Raw records:

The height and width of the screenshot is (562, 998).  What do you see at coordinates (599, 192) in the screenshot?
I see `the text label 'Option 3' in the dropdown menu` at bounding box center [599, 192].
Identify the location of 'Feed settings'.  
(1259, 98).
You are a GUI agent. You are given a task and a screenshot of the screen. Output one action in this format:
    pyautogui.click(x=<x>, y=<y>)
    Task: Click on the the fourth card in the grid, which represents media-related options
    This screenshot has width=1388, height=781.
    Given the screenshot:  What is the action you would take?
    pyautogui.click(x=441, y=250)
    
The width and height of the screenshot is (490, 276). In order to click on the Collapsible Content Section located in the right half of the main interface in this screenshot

Directive: Print all of the data above without changing any of it.

Output for this exercise:
The height and width of the screenshot is (562, 998).  What do you see at coordinates (599, 192) in the screenshot?
I see `the text label 'Option 3' in the dropdown menu` at bounding box center [599, 192].
Identify the location of 'Feed settings'.  
(1259, 98).
You are a GUI agent. You are given a task and a screenshot of the screen. Output one action in this format:
    pyautogui.click(x=<x>, y=<y>)
    Task: Click on the the fourth card in the grid, which represents media-related options
    This screenshot has width=1388, height=781.
    Given the screenshot:  What is the action you would take?
    pyautogui.click(x=441, y=250)
    
The width and height of the screenshot is (490, 276). In order to click on the Collapsible Content Section located in the right half of the main interface in this screenshot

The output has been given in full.